Generate
(since EVL 1.3)
According to data definition (evd file) generates records to stdout or output flow or file. EVD is EVL data definition file, for details see evl-evd(5).
When no <config_file>
is specified:
- Number data types
-
values from the whole range of given data type are randomly generated
- Date, timestamp
-
values between 1970-01-01 and 2199-12-31 are randomly generated
- String
-
random characters [a-zA-Z0-9] of the length between 0 and 10 are generated
- Vector
-
random number of elements between 0 and 10 are generated
When <config_file>
in JSON format is specified:
- Number data types
-
range, values, probability of nulls
- Date, timestamp
-
range, values, probability of nulls
- String
-
range, values, min-length, max-length, probability of nulls
- Vector
-
range, values, min-elements, max-elements, probability of nulls
When both, probability of nulls and values with null is specified, then only probability is taken.
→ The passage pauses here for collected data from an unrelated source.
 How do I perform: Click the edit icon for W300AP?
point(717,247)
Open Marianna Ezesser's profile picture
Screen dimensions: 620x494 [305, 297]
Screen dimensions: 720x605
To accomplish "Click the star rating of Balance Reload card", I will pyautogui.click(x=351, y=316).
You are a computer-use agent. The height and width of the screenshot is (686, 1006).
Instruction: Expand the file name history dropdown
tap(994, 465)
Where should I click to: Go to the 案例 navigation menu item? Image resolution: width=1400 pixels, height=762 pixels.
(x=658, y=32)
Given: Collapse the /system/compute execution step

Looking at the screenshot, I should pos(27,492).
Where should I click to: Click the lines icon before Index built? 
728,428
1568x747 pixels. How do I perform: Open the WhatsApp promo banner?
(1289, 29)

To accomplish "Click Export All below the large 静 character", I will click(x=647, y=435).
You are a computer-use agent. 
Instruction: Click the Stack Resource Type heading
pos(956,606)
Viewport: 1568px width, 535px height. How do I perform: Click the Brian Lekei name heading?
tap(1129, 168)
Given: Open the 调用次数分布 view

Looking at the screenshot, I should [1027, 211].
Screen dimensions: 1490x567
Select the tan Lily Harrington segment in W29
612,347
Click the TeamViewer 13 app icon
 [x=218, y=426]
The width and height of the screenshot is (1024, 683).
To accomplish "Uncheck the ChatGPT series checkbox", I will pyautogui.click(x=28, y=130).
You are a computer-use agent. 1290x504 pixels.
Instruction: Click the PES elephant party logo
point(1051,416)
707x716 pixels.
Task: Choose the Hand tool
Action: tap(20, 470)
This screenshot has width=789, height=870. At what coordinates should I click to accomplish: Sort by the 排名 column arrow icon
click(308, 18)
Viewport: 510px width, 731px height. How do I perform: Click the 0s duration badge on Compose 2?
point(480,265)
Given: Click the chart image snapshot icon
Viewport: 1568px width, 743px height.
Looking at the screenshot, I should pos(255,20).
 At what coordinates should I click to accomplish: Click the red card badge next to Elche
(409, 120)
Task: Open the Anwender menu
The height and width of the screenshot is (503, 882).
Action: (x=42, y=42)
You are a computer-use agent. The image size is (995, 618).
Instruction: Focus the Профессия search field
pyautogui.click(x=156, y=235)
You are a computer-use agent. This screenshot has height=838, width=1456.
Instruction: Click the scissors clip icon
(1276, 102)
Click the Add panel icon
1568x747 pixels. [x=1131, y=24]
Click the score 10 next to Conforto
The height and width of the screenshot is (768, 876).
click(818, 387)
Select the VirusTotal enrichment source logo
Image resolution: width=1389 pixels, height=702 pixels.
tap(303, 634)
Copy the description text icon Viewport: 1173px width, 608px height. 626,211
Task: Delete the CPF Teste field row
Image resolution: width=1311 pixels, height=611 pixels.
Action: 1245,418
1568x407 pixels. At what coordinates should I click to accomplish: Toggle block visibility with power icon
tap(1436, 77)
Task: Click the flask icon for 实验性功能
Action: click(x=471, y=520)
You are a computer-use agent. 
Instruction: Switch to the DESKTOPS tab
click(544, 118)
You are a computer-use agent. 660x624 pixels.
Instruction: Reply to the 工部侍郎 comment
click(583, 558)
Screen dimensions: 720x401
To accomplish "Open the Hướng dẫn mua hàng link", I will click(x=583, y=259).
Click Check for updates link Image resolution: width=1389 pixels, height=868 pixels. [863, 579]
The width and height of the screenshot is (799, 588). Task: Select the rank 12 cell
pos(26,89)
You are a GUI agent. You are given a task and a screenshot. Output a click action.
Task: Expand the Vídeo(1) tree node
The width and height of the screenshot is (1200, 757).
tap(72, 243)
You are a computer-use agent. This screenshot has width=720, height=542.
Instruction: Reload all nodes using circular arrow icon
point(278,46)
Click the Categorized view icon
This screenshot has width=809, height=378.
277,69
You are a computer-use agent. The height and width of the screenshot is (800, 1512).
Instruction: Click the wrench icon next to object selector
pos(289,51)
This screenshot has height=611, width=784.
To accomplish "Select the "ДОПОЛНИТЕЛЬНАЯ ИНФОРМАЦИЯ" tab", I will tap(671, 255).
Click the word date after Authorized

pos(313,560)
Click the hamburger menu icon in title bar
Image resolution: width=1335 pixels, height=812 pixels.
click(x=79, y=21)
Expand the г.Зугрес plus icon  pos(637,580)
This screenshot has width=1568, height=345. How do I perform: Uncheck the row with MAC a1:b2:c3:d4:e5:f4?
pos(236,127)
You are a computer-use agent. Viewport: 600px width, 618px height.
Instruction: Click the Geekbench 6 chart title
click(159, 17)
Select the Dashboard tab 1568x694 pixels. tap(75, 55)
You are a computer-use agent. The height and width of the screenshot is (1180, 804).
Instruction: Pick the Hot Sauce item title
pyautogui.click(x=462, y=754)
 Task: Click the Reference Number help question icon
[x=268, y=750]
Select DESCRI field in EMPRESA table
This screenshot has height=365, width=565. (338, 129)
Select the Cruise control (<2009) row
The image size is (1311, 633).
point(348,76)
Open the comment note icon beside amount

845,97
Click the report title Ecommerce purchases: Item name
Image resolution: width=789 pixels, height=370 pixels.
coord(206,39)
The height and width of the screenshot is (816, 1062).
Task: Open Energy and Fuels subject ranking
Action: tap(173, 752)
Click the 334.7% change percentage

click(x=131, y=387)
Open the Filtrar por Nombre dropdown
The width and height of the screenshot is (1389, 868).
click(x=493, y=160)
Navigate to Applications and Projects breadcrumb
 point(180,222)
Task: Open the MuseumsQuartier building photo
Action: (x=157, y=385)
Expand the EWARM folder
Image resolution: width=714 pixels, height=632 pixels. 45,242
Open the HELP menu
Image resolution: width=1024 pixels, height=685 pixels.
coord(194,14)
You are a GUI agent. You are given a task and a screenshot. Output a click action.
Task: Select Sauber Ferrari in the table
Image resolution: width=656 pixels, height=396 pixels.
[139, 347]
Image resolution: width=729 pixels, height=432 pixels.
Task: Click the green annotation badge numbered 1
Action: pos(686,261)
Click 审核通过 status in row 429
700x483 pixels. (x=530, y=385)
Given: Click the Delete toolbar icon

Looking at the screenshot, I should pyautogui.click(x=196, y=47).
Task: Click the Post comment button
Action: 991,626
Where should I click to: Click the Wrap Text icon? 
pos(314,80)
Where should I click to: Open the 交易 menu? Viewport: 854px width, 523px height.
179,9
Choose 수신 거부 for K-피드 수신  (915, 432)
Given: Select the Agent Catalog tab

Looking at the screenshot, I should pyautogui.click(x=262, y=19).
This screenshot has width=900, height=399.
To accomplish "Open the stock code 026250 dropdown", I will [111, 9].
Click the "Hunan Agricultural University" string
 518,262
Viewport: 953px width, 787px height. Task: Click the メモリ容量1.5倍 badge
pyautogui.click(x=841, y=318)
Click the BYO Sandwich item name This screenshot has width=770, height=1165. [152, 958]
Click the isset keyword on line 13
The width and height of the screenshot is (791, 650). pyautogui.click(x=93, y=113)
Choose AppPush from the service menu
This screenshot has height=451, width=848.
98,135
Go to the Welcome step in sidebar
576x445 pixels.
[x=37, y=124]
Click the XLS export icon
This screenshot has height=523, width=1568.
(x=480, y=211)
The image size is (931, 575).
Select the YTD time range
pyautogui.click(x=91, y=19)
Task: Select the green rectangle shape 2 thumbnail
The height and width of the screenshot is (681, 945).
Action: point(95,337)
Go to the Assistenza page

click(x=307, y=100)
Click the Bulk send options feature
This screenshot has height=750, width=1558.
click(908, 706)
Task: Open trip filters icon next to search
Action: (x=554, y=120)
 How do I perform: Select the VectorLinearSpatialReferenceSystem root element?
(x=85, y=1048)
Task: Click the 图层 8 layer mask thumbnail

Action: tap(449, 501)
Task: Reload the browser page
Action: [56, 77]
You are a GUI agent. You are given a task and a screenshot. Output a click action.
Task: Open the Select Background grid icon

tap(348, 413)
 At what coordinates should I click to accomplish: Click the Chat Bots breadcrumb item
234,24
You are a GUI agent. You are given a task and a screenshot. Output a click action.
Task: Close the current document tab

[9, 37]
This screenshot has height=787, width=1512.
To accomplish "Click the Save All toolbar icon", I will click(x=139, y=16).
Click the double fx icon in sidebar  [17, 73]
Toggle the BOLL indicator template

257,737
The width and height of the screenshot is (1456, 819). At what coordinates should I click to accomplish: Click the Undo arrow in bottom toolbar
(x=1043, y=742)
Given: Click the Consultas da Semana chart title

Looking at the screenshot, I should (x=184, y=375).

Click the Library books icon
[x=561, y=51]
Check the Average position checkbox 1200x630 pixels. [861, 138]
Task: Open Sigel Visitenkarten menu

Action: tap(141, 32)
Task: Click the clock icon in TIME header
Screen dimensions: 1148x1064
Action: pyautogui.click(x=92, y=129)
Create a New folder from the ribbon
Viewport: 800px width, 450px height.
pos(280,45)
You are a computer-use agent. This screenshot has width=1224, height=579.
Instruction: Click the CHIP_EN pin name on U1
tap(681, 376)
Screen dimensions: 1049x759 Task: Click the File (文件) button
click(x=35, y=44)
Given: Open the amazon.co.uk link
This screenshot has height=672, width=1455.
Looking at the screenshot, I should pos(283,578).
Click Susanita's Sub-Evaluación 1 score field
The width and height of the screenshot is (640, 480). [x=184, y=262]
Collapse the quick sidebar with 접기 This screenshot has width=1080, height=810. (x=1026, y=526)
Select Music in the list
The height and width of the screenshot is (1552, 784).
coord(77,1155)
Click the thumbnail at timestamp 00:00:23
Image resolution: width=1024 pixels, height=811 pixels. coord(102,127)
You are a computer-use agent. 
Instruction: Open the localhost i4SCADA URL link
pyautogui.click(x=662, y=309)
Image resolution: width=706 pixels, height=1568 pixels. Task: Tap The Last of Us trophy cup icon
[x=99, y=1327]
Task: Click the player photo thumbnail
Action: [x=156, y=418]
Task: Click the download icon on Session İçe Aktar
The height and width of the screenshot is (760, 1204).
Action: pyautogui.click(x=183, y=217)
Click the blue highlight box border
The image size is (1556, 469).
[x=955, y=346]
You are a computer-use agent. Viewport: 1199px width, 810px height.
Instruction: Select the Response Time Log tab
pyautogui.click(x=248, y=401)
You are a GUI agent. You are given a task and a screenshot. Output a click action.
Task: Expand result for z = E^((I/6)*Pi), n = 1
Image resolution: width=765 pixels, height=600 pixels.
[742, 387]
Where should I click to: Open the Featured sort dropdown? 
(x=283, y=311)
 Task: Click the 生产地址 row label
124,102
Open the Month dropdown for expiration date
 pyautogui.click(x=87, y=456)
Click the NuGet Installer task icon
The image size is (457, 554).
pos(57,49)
When range(s) and values overlaps, then it has no effect on the probability, all values has the same probability of being generated. See examples of JSON below for details.
Synopsis
Generate <f_out> (<evd>|-d <inline_evd>) [<config_file>] [-n|--records <num>] [-y|--text-output] evl generate (<evd>|-d <inline_evd>) [<config_file>] [-n|--records <num>] [-y|--text-output] [-v|--verbose] evl generate ( --help | --usage | --version )
Options
- -d, --data-definition=<inline_evd>
-
either this option or the file <evd> must be presented. Example: -d ’id int, user_id string(6) enc=iso-8859-1’
- -n, --records=<num>
-
generate <num> number of records instead of the default one
- -y, --text-output
-
write the output as text, not binary
Standard options:
- --help
-
print this help and exit
- --usage
-
print short usage information and exit
- -v, --verbose
-
print to stderr info/debug messages of the component
- --version
-
print version and exit
Examples
- Print to stdout one random uchar:
evl generate -d 'value uchar' -y
- Example of config JSON file:
{ "int_field": { "values": [100, 200, 500], "range": { "min": 0, "max": 10 }, "range": { "min": 50, "max": 60 }, "null": 0.1 }, "float_field": { "range": { "min": 0, "max": 100 } }, "date_field": { "values": [ null, "2018-03-07", "2018-03-08" ] }, "struct_field.string_field1": { "min-length": 10, "max-length": 20 }, "struct_field.string_field2": { "values": ["abc", "def", "ghi", "jkl"] }, "struct_field.decimal_field": { "range": { "min": "0.00", "max": "100.00" } }, "vector_field": { "min-elements": 2, "max-elements": 5 }, "vector_field[]": { "range": { "min": "2018-03-07 05:00:00", "max": "2018-03-07 14:00:00" } } }
where corresponding evd is:
int_field int sep="|" null="" float_field float sep="|" date_field date sep="|" null="" struct_field struct sep="|" string_field1 string sep=";" string_field2 string sep=";" decimal_field decimal(5.2) sep=";" vector_field vector sep="\n" timestamp sep=","
For the ‘int_field’ it will generate randomly values 0,1,...,10,50,...,60,100,200,500, but in 10% cases there will be ‘NULL’ values generated.